Mr. Justine Kodua Frimpong, General Secretary of the New Patriotic Party (NPP), has assured the National Peace Council (NPC) that the party will do nothing to undermine the country’s peace and stability.
According to him, the NPP has worked for years to ensure the country’s peace and stability and will not do anything to threaten it.
“The NPP stands for peace and admires the political stability that we have in this country and will never at any point in time anything to defeat and destroy the peace and stability that we are enjoying as a country.”
Mr. Frimpong made the remarks when a delegation from the NPC led by Maulvi Mohammed Bin Salin, an NPC board member, met with the party’s leadership at its headquarters in Accra.

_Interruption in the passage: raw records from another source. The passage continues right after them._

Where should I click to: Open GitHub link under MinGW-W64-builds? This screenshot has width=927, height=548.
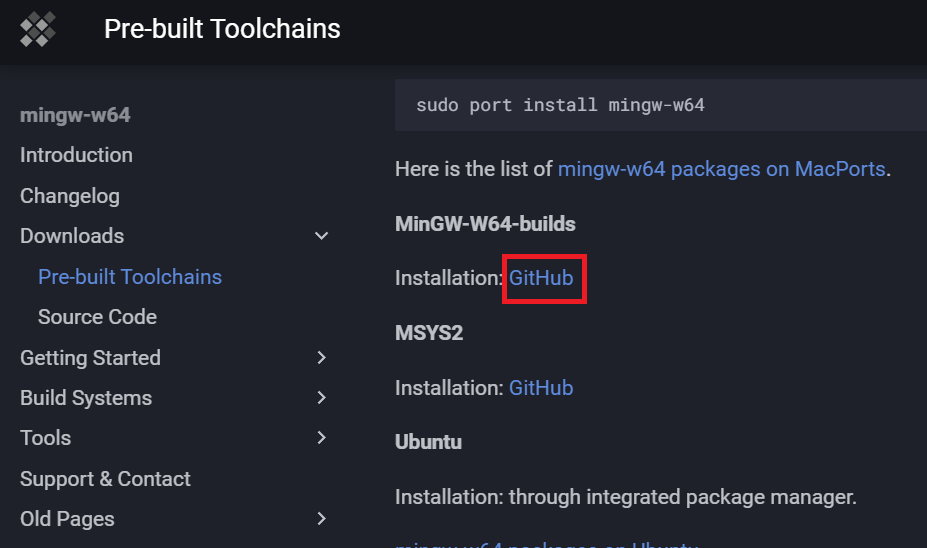click(541, 278)
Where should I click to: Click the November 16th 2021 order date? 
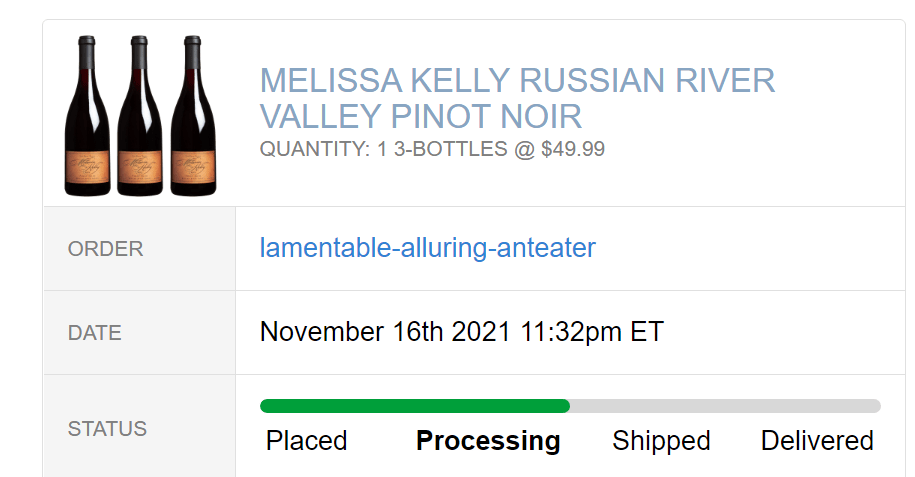(x=386, y=332)
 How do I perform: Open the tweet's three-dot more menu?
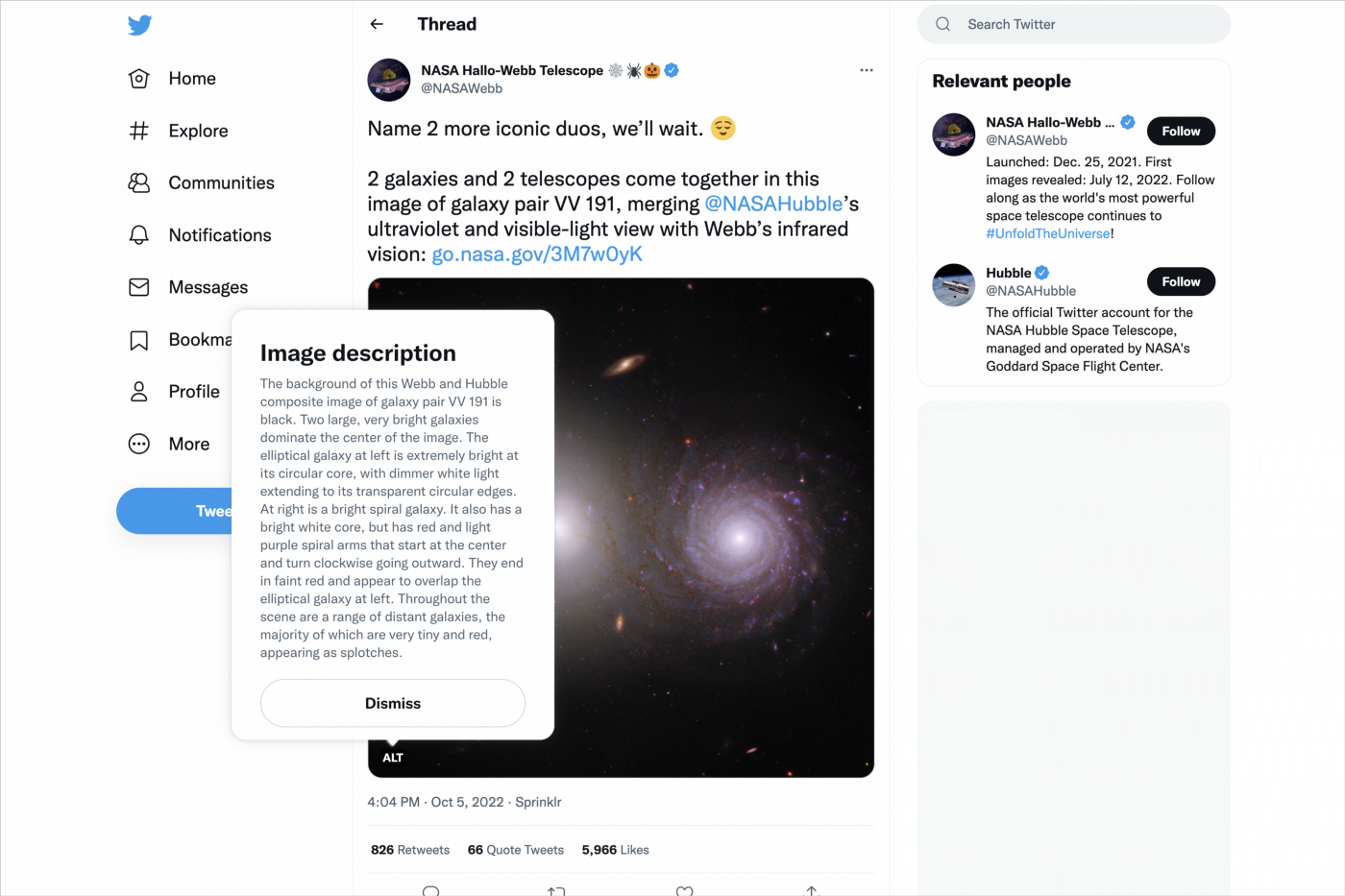(867, 70)
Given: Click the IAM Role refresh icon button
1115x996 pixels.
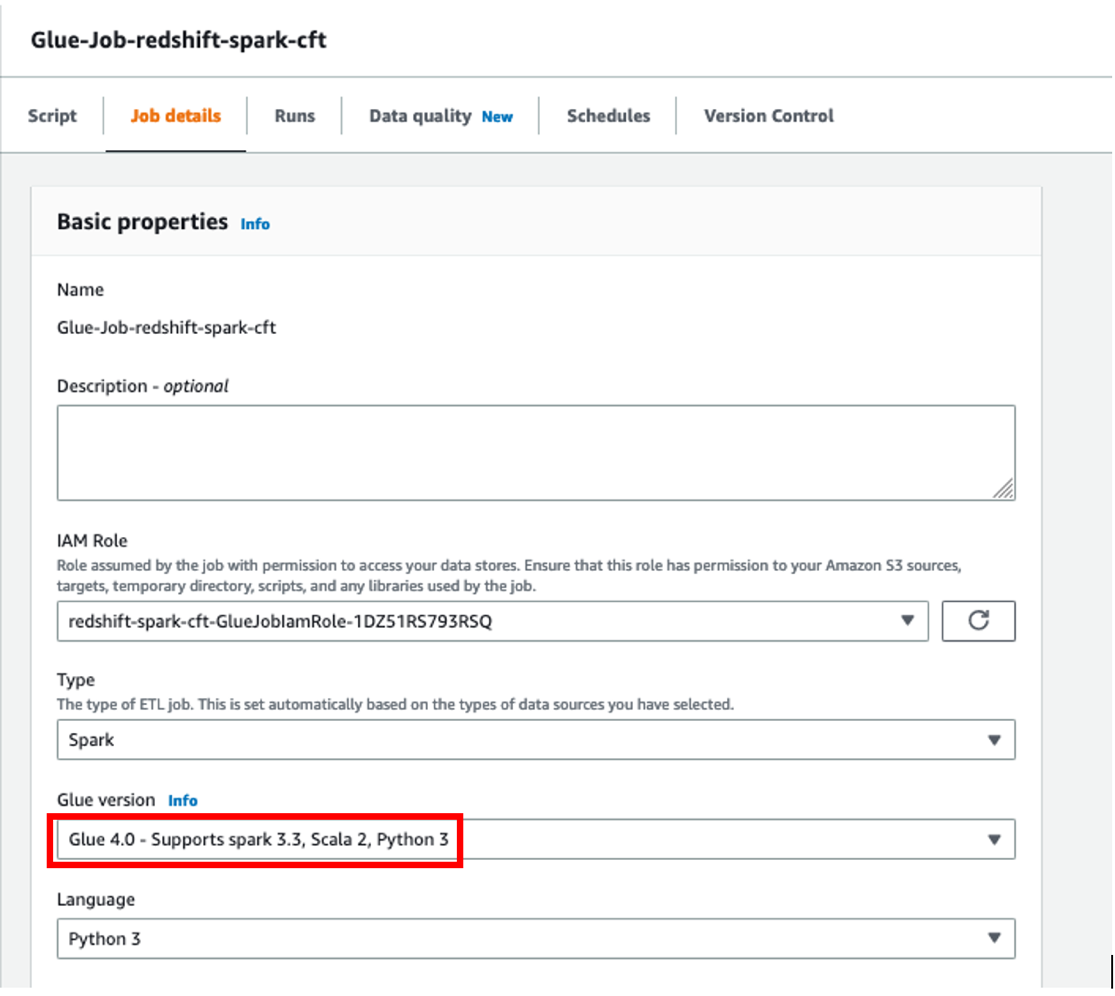Looking at the screenshot, I should pos(978,621).
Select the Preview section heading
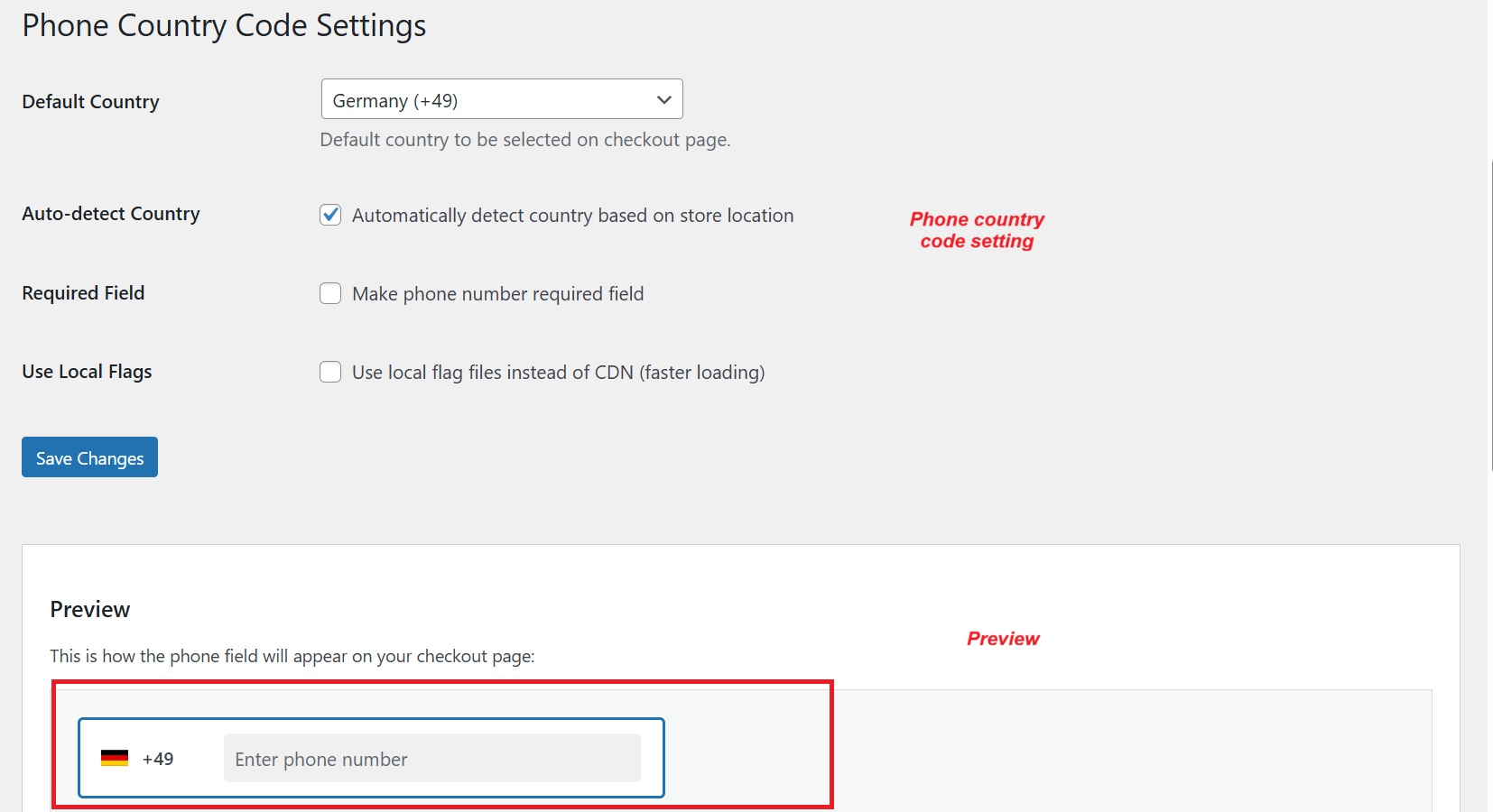 pos(89,609)
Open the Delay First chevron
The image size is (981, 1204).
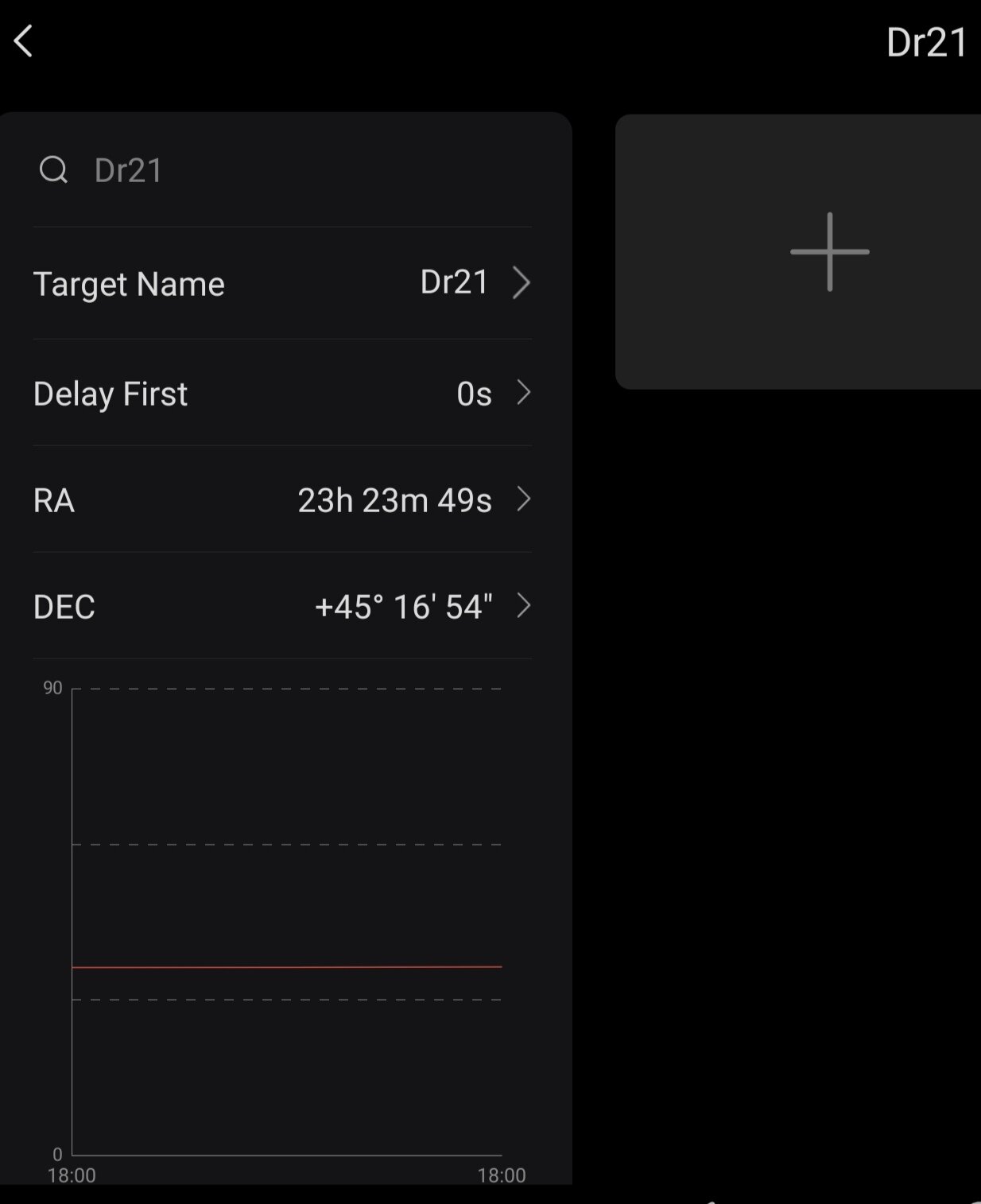click(523, 392)
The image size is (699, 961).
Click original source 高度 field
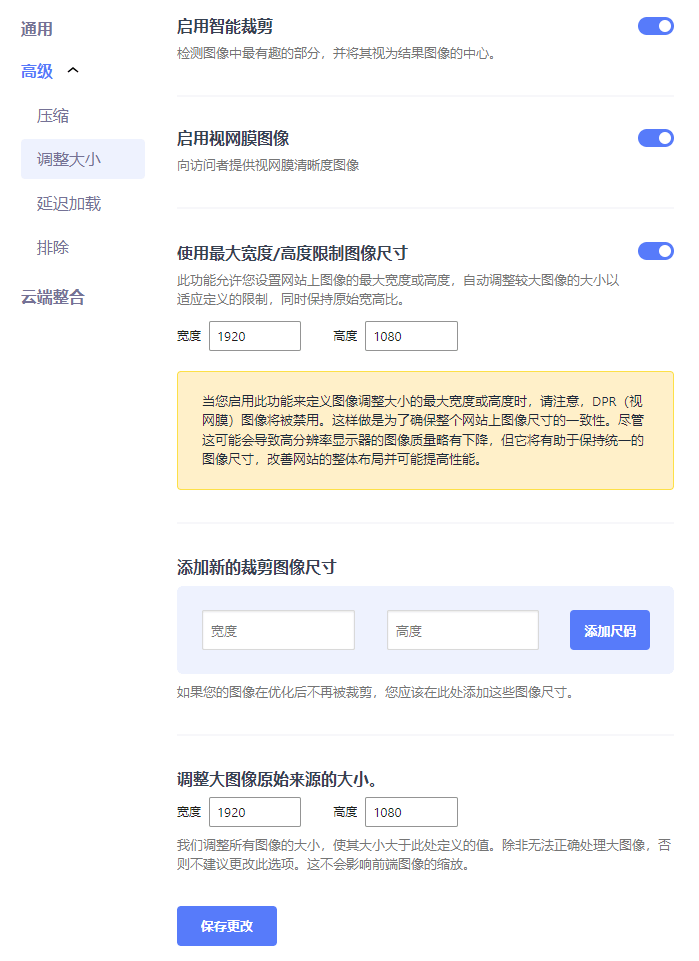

He further stressed that the NPP, as a political tradition, has been at the forefront of promoting and canvassing for multi-party democracy because it believed in the rule of law.
Mr. Frimpong cited the NPP’s proposal for picture ID cards, a biometric system, transparent ballot boxes, and other aspects of the country’s electoral process that Ghanaians now enjoyed.
He said that the NPP, as a political party, was proud of the country’s achievements as a multi-party democracy over the last three decades and that the party had served both in government and opposition.
Mr. Frimpong also stated that the NPP had a strong candidate and a good message on which Ghanaians would vote, and that even if the party lost the polls, it would accept the results, claiming that they would have another four years to persuade Ghanaians to vote for them.
“But Mr. Chairman, let nobody threaten the NPP…. Nobody can threaten the NPP that if it does not go their way this country will be ungovernable or there may be mayhem, something that we will never accept.
“That signal must be sent to them clearly, that we are going to the elections and Ghanaians will decide. But when Ghanaians decide it is the NPP, anyone will accept the results and if does not go favour too we will accept the results” he said.
Maulvi Bin Salin emphasised that the NPC’s goal was to have open discussions with the NPP, listen to their problems, and work out solutions.
He also expressed concern about political operatives playing war drums on radio stations, which he insisted elevated the country’s temperature ahead of the 2024 general elections.
He later presented a manual by the NPC on the code of conduct for political parties to Mr. Frimpong.